The Test-First Iteration Loop
The most successful Cursor teams adopt a disciplined cycle that prevents hallucination and maintains control:
1. Define Intent (Set Direction)
Before opening Composer, write a 2-3 sentence summary describing what we're building and why. This becomes our context anchor.
// INTENT: Add rate limiting to login endpoint to prevent brute force.
// Must allow 5 attempts per minute per IP, return 429 with Retry-After.
// Integrate with existing Redis cache for distributed tracking.2. Write Tests First (Define Success)
We don't ask AI to write implementation yet. We start with tests describing expected behavior:
Write Jest tests for rate limiter middleware:
- Allows 5 requests within a minute
- Blocks 6th request with 429 status
- Resets counter after 60 seconds
- Tracks requests by IP correctly
- Returns Retry-After header
Use Redis mock for isolation.Why tests first? They force us to think through requirements clearly and give AI a precise specification.
3. Generate Implementation (AI Writes Code)
Implement rate limiter middleware to pass these tests:
@tests/rateLimiter.test.js
Requirements:
- Use Redis with key pattern: rate_limit:login:{ip}
- Set TTL to 60 seconds
- Follow patterns in @middleware/auth.js
- Add structured logging with request_id
Keep under 50 lines.4. Verify and Refine (Validate)
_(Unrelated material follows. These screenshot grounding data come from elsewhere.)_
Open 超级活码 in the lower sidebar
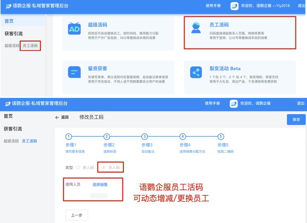 11,141
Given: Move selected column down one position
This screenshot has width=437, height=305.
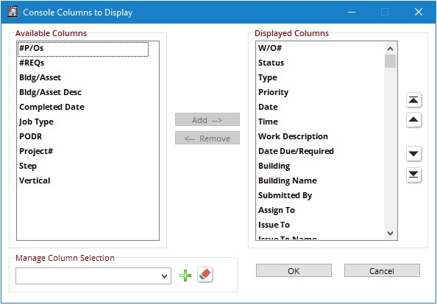Looking at the screenshot, I should coord(413,154).
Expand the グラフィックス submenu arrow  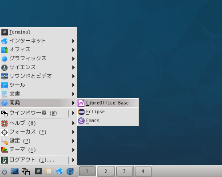point(73,58)
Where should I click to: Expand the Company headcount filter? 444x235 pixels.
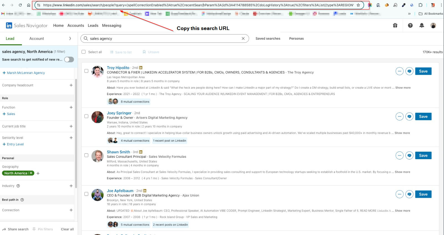tap(71, 85)
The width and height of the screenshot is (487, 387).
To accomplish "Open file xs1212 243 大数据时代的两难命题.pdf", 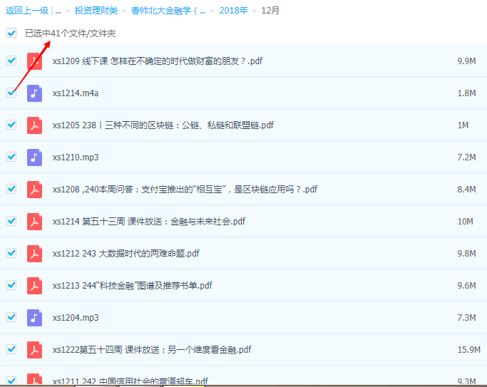I will coord(125,254).
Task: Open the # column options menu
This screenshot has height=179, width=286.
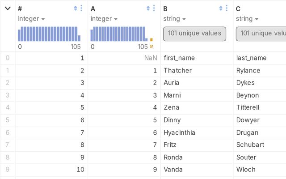Action: pos(81,9)
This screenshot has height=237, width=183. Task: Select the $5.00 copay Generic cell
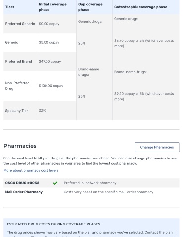pyautogui.click(x=56, y=42)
We run tests locally. If they fail, we paste errors back to Composer with context. The rhythm becomes: Generate → Test → Refine → Repeat. We never accept code without running it.
5. Add Instrumentation (Enhance Observability)
Add structured logging to rate limiter:
- Log when limit hit (WARN level)
- Include IP, endpoint, remaining quota
- Use logger from @utils/logger
- Include request_id for tracingRole Clarity in Human-AI Pairing
| Role | Responsibility | Examples |
|---|---|---|
| Human (Navigator) | Strategy, architecture, validation | Write tests, define requirements, review security, make design decisions |
| AI (Driver) | Implementation, refactoring, boilerplate | Generate code, suggest patterns, write docs, add logging |
Critical principle: The navigator never codes blindly. Every AI output must be read, understood, and validated before acceptance.
Context Management Best Practices
Start Fresh for New Features
Long conversations accumulate irrelevant context. For each new feature, start a new Composer chat to keep the AI focused.
Tag Files Explicitly
While Cursor can auto-fetch context, explicit tagging ensures precision:
Refactor @components/UserProfile.tsx to use new auth hook:
@hooks/useAuth.ts
Ensure compatibility with @types/User.ts interface.Use Memory for Recurring Corrections
If Cursor repeatedly makes the same mistake, correct it once explicitly and it will apply the correction throughout the session.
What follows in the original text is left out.